● What needs to be done:
Render the records from the line containing "The height and" through the end of the records as a Markdown table with the columns Row and Line, one numbered row per line, blank lines omitted. Leave the pictures out of the table.

● Material for the task:

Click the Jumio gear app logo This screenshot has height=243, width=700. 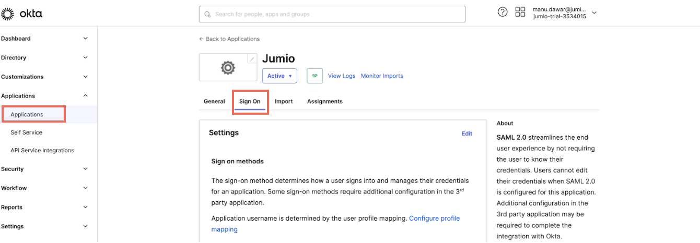pos(228,68)
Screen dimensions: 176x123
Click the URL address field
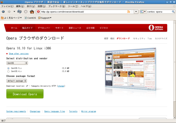tap(83, 12)
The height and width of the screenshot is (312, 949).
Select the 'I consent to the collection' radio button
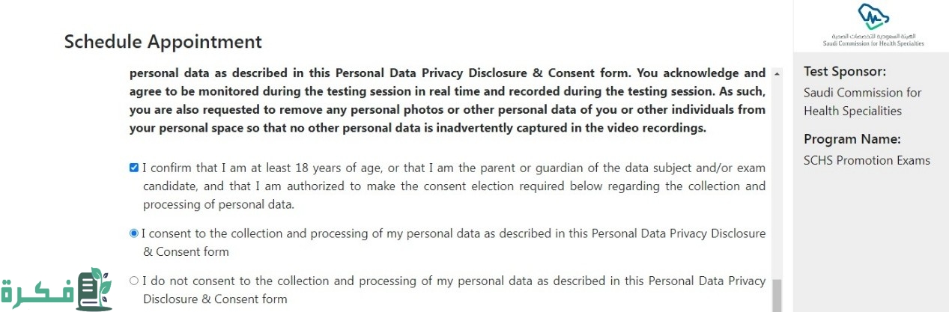[134, 233]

● Written answer:
| Row | Line |
|---|---|
| 1 | The height and width of the screenshot is (312, 949). |
| 2 | Select the 'I consent to the collection' radio button |
| 3 | [134, 233] |